- [WHAT TO WORK ON] Would you output the listing exactly, with every image omitted?
Start of PROVIDED INFORMATION
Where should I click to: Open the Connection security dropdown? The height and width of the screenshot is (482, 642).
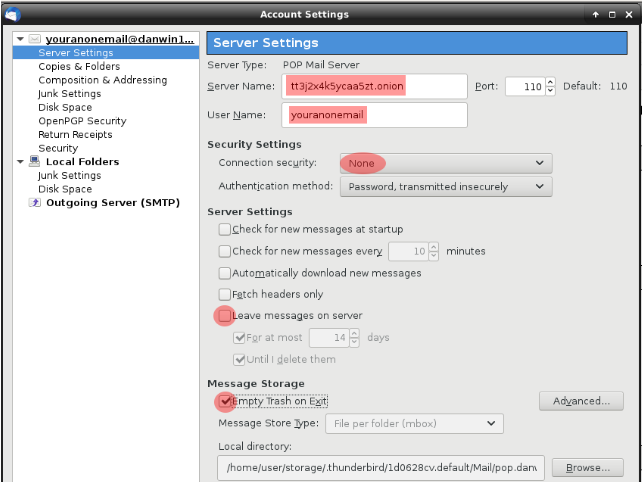click(445, 163)
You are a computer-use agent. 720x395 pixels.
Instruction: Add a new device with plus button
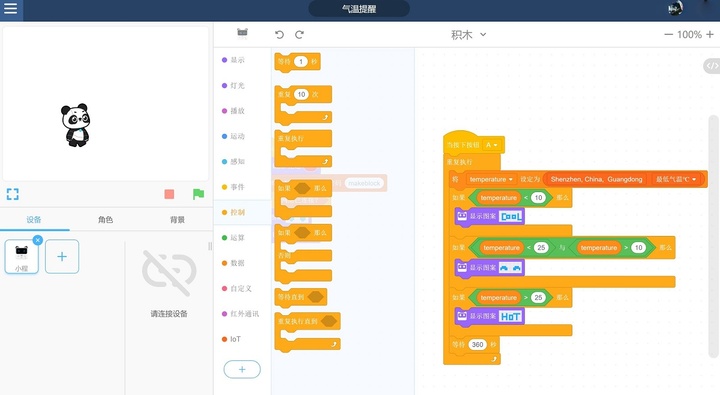pyautogui.click(x=62, y=256)
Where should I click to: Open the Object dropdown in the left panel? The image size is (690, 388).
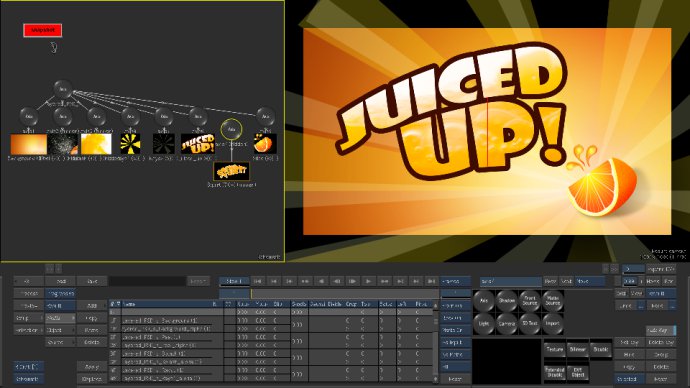pos(60,330)
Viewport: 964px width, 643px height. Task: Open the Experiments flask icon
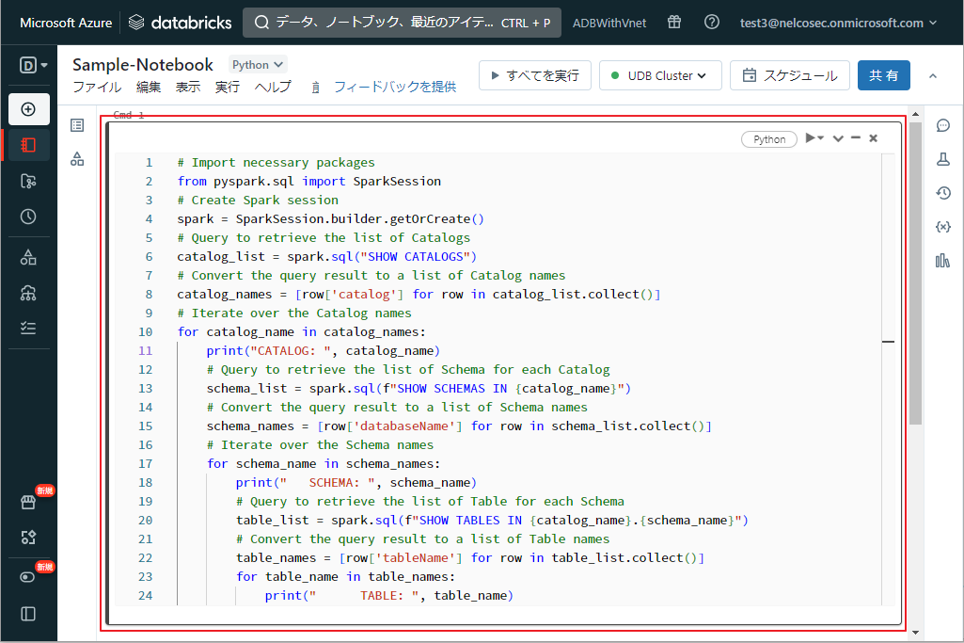942,160
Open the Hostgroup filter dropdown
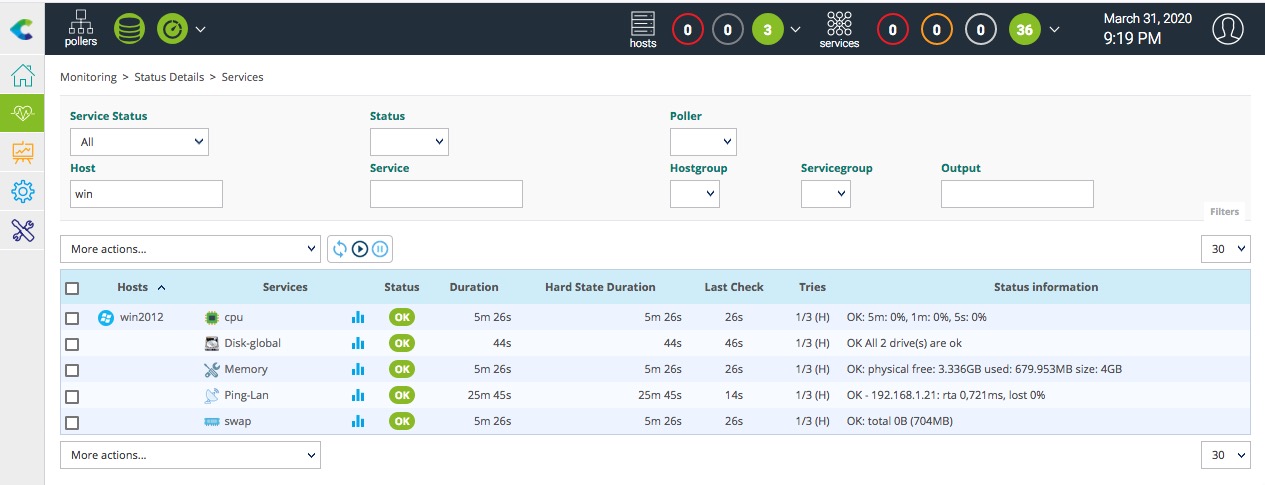The width and height of the screenshot is (1265, 485). coord(694,194)
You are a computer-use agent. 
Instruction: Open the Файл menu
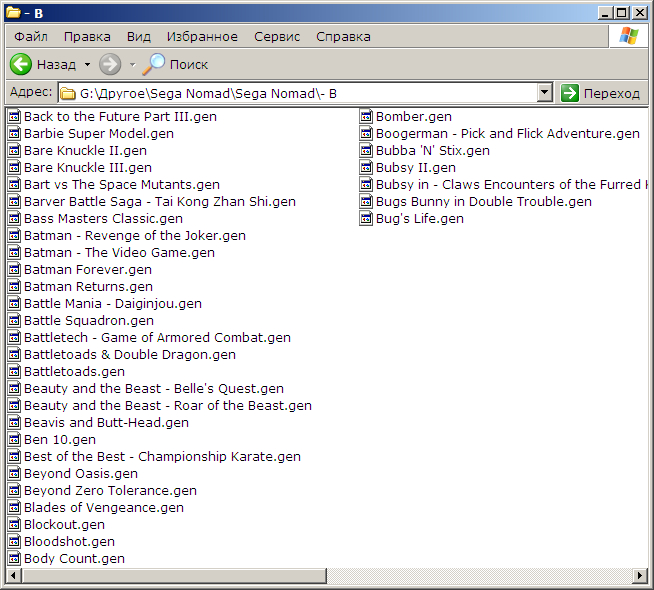coord(31,37)
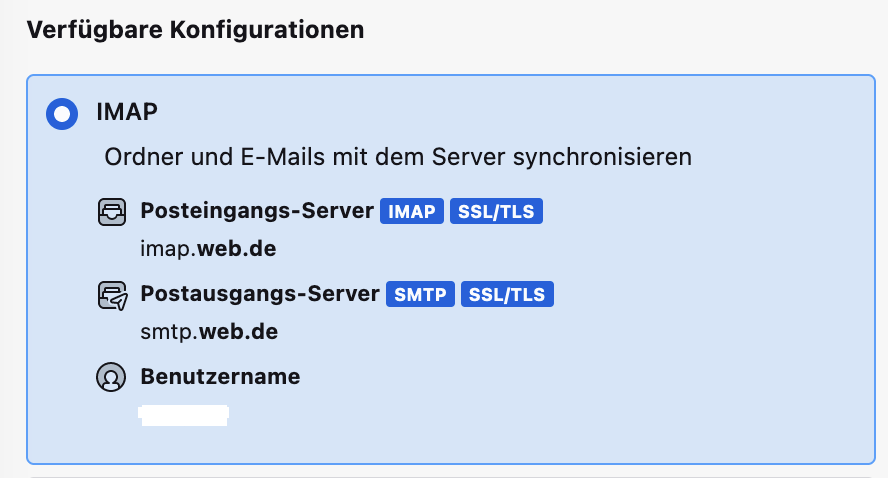
Task: Click the "Ordner und E-Mails" description text
Action: (x=398, y=157)
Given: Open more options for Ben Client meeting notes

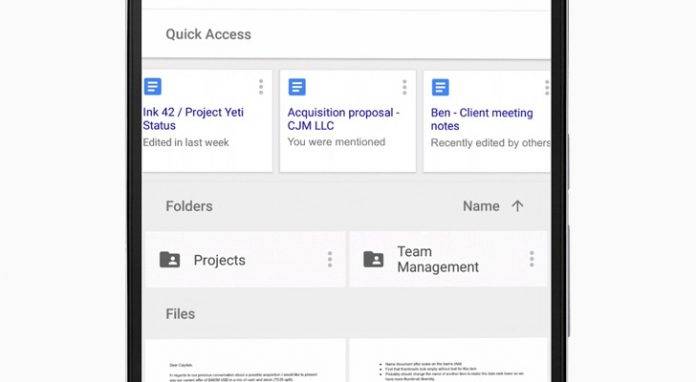Looking at the screenshot, I should [547, 87].
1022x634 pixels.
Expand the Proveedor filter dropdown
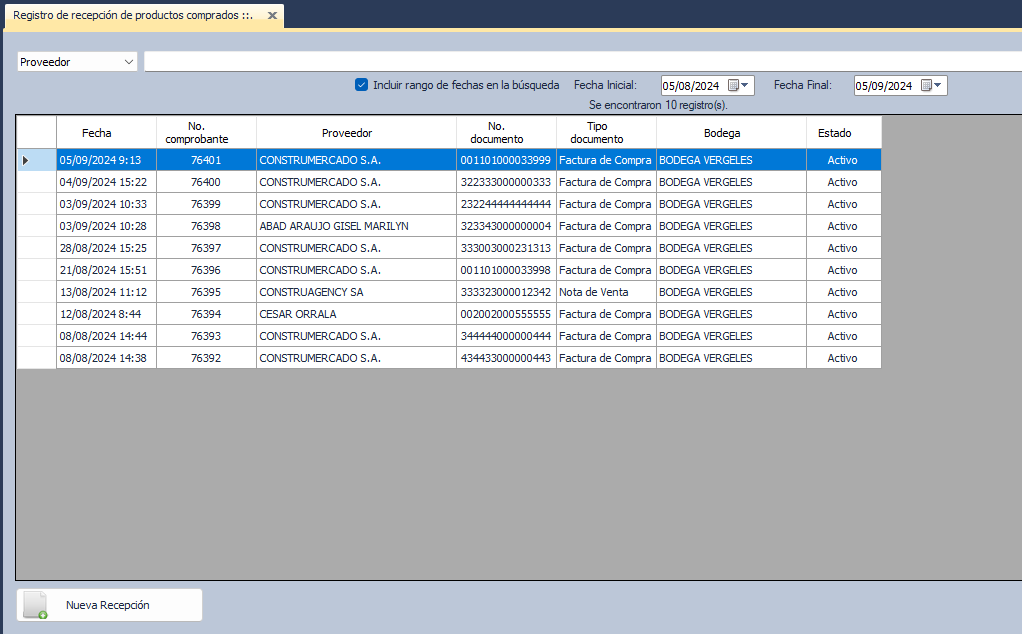point(129,62)
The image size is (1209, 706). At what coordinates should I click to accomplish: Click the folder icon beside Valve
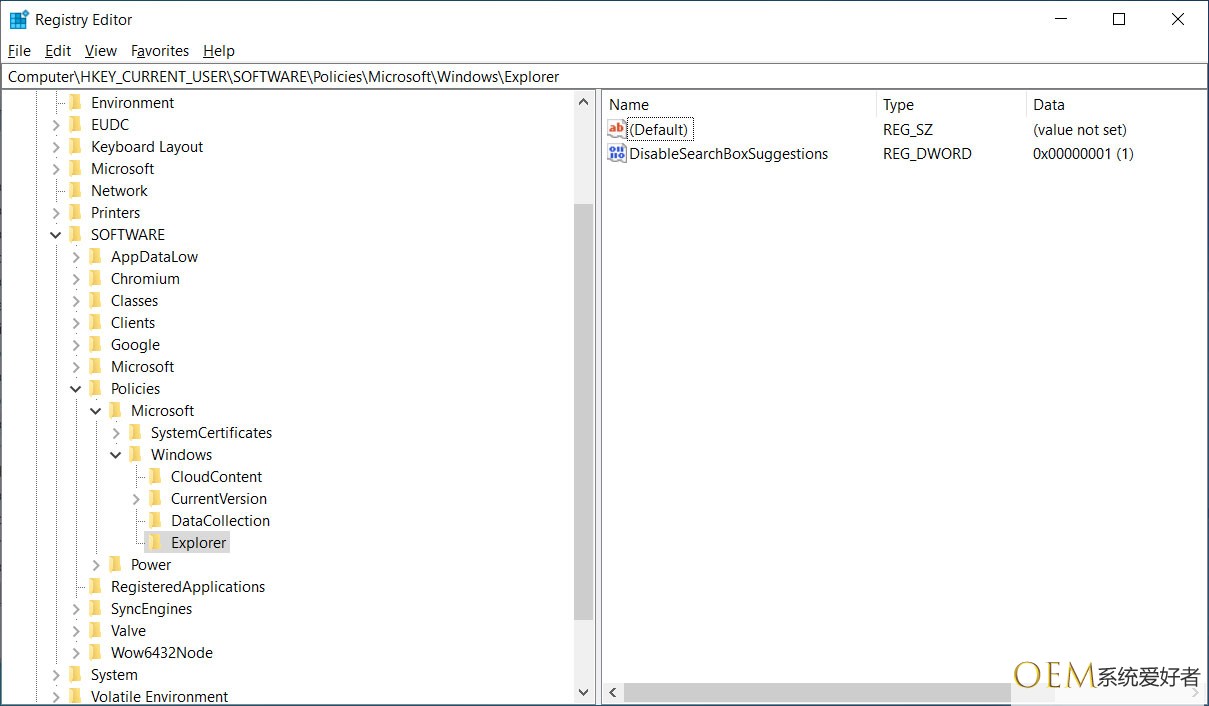tap(95, 631)
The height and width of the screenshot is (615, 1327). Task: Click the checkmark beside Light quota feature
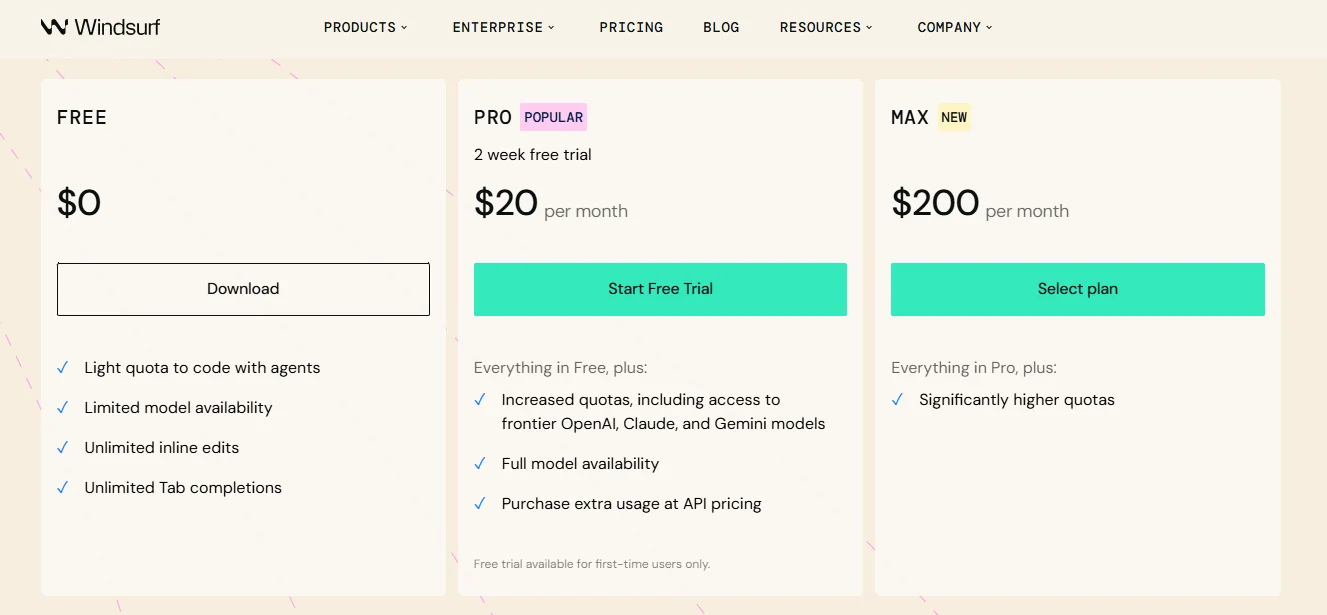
End of PROVIDED INFORMATION
- [ANSWER BOX]
Where should I click to: Open the Connection security dropdown? The height and width of the screenshot is (482, 642).
click(445, 163)
You are a computer-use agent. 720x395 pixels.
Instruction: Add a new device with plus button
pyautogui.click(x=62, y=256)
Where should I click to: Open the Object dropdown in the left panel? The image size is (690, 388).
pos(60,330)
Viewport: 964px width, 643px height. Task: Open the Experiments flask icon
942,160
Open the Hostgroup filter dropdown
The width and height of the screenshot is (1265, 485). coord(694,194)
You are a computer-use agent. 
Instruction: Open the Файл menu
coord(31,37)
Task: Click the "Ordner und E-Mails" description text
Action: (x=398, y=157)
Given: Open more options for Ben Client meeting notes

Looking at the screenshot, I should [547, 87].
1022x634 pixels.
Expand the Proveedor filter dropdown
point(129,62)
The image size is (1209, 706). At what coordinates should I click to accomplish: Click the folder icon beside Valve
tap(95, 631)
The height and width of the screenshot is (615, 1327). Task: Click the checkmark beside Light quota feature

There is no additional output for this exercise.